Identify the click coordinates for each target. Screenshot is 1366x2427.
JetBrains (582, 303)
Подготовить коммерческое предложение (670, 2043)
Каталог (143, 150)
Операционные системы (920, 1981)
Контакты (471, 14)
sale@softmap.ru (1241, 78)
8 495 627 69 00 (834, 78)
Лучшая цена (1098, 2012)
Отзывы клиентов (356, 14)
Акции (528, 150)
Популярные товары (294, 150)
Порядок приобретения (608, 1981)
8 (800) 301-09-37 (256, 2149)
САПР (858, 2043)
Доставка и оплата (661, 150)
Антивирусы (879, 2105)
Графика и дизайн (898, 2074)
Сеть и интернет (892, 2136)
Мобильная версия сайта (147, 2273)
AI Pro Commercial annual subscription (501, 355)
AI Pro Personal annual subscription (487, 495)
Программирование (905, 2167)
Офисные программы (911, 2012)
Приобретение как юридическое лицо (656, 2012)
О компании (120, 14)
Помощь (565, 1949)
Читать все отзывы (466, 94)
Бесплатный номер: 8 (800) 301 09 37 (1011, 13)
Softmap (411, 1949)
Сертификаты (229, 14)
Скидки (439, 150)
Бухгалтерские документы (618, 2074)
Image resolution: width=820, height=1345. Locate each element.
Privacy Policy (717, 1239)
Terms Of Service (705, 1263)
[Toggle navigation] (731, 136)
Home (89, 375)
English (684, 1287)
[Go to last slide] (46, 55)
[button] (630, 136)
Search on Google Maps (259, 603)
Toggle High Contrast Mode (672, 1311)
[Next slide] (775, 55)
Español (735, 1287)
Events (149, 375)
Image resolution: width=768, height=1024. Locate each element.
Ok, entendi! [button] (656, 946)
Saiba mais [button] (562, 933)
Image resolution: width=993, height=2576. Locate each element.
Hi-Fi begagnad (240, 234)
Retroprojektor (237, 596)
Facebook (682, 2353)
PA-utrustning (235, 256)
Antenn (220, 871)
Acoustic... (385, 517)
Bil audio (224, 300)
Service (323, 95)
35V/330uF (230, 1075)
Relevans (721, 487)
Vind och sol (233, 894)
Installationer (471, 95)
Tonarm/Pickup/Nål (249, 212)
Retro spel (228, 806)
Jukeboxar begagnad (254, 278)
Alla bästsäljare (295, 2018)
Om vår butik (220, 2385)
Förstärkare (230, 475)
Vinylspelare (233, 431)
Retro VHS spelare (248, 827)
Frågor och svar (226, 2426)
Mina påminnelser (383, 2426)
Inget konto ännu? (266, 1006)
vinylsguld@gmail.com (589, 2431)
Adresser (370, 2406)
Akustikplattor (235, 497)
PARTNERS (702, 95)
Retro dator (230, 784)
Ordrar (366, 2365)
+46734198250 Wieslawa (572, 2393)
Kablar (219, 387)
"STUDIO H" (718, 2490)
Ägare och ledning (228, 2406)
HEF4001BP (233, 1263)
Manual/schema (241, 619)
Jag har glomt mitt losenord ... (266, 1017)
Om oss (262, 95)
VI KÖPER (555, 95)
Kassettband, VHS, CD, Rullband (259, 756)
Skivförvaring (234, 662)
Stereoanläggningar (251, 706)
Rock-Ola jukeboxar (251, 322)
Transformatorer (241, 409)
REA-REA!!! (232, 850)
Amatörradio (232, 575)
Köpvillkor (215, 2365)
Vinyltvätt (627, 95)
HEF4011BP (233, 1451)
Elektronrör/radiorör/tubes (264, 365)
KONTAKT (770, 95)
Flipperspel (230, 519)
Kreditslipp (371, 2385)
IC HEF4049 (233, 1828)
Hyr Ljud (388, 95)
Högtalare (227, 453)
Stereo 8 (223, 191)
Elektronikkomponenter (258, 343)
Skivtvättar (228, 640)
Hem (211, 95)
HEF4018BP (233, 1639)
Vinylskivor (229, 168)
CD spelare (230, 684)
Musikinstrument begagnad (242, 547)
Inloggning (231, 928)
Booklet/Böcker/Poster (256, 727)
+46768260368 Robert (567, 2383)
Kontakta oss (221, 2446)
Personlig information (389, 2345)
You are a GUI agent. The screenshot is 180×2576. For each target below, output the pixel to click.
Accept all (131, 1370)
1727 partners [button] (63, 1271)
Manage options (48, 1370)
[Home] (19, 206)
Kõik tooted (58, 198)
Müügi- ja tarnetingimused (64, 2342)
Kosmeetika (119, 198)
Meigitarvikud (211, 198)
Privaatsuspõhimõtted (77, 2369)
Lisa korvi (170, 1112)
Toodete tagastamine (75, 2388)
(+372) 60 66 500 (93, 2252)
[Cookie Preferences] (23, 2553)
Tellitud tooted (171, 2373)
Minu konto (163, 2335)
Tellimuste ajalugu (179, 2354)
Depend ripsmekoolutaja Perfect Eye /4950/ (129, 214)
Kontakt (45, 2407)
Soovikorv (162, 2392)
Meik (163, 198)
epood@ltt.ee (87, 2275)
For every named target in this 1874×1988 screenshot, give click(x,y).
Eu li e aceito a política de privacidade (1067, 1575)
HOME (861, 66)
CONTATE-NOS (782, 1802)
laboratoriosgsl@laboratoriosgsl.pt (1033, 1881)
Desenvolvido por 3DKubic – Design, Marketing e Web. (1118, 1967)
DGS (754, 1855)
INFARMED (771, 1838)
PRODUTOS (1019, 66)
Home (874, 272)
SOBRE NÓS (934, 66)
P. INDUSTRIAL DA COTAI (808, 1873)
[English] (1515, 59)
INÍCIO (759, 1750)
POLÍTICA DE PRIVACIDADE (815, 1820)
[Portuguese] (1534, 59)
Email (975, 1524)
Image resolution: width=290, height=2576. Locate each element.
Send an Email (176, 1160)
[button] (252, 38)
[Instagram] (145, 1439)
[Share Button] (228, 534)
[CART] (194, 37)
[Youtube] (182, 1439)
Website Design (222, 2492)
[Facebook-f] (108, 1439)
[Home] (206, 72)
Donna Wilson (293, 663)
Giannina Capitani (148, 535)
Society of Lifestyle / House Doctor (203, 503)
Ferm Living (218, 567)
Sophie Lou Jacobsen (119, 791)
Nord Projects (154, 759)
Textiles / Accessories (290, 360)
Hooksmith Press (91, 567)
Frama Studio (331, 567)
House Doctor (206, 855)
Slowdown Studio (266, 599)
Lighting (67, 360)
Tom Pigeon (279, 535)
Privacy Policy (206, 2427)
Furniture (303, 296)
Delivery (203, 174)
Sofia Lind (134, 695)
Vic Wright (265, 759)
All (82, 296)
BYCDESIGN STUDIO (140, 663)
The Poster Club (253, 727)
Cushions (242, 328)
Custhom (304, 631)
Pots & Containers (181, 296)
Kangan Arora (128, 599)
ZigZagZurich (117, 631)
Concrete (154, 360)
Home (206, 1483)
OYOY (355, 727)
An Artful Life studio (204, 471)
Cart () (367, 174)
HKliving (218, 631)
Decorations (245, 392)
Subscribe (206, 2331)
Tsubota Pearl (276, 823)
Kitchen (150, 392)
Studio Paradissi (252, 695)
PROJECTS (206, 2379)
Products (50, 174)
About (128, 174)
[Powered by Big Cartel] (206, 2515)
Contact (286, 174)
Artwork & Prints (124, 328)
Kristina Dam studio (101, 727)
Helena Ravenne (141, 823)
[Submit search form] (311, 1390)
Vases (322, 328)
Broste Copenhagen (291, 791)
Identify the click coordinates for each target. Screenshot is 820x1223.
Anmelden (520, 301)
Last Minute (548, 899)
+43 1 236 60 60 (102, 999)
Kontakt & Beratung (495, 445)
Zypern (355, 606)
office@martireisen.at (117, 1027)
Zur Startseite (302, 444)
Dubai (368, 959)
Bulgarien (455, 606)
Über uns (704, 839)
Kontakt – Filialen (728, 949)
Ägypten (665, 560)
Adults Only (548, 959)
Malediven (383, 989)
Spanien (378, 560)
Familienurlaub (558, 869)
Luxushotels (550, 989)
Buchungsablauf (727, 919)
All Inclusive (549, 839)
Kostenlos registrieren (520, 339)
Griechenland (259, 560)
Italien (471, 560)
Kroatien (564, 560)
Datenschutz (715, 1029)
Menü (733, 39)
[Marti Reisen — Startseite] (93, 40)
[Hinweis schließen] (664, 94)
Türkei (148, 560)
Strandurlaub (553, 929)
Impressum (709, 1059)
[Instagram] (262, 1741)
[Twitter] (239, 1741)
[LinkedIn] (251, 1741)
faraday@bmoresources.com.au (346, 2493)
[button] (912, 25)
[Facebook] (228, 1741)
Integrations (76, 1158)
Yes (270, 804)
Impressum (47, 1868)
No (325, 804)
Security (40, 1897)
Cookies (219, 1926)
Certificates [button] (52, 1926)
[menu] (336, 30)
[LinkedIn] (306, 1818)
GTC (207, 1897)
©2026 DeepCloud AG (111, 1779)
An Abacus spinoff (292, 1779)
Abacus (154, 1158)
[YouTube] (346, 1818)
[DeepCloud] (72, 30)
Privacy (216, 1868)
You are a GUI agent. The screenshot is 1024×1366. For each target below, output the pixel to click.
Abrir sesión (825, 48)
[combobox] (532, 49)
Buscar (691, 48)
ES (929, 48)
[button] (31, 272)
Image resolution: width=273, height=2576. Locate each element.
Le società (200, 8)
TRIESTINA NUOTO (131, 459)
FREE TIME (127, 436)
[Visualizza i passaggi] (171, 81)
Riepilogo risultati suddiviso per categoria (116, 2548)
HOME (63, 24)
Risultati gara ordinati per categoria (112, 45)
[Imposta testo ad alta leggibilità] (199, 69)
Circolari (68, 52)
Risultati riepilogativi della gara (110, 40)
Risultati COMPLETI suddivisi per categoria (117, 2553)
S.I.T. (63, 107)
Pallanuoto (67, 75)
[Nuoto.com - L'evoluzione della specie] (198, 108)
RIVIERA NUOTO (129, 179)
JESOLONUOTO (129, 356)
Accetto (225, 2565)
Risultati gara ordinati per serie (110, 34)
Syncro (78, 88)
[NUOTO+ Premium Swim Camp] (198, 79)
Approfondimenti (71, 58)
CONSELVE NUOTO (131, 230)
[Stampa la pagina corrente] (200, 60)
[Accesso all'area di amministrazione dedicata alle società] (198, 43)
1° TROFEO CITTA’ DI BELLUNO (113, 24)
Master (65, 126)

• [WHAT YOU ARE ASKED TO DO]: Return, please, the lines of the data from the first through the line containing "Офисные программы (911, 2012)", both kept, exactly as they stand and nothing more.

• [ANSWER FOR THIS EXERCISE]:
Identify the click coordinates for each target. Screenshot is 1366x2427.
JetBrains (582, 303)
Подготовить коммерческое предложение (670, 2043)
Каталог (143, 150)
Операционные системы (920, 1981)
Контакты (471, 14)
sale@softmap.ru (1241, 78)
8 495 627 69 00 (834, 78)
Лучшая цена (1098, 2012)
Отзывы клиентов (356, 14)
Акции (528, 150)
Популярные товары (294, 150)
Порядок приобретения (608, 1981)
8 (800) 301-09-37 (256, 2149)
САПР (858, 2043)
Доставка и оплата (661, 150)
Антивирусы (879, 2105)
Графика и дизайн (898, 2074)
Сеть и интернет (892, 2136)
Мобильная версия сайта (147, 2273)
AI Pro Commercial annual subscription (501, 355)
AI Pro Personal annual subscription (487, 495)
Программирование (905, 2167)
Офисные программы (911, 2012)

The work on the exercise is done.